### Prompt
Scan the listing below and copy every line holding "avatar".

### Dataset entries
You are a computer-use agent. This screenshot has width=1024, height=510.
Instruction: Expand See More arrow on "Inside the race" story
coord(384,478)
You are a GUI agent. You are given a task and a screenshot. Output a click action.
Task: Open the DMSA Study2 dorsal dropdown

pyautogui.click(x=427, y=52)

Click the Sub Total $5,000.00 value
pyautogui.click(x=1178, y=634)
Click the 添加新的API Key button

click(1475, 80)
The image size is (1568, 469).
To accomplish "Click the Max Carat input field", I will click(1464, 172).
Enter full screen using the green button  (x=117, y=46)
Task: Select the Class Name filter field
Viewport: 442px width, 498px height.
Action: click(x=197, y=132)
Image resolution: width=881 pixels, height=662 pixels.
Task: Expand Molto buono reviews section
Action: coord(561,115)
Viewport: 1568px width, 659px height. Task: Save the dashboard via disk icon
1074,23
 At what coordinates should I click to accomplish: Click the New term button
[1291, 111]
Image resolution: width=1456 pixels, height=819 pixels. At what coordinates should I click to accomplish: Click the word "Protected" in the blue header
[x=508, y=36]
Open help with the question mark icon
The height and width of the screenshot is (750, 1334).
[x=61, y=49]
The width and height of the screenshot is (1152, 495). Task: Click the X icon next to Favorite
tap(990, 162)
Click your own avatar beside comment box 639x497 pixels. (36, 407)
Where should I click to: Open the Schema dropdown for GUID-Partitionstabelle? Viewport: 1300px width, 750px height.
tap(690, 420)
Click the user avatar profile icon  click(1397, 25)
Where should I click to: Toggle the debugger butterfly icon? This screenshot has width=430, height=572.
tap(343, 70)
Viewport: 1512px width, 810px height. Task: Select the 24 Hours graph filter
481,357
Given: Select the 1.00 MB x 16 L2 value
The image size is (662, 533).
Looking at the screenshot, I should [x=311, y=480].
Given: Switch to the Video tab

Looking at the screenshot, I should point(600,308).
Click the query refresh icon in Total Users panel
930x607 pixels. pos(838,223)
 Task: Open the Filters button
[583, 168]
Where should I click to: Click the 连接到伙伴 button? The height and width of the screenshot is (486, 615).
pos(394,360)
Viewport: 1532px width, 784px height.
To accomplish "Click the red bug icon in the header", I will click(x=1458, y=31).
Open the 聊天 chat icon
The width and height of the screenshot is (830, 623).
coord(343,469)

### Output below
Click your own avatar beside comment box 639x497 pixels. (36, 407)
Click the user avatar profile icon  click(1397, 25)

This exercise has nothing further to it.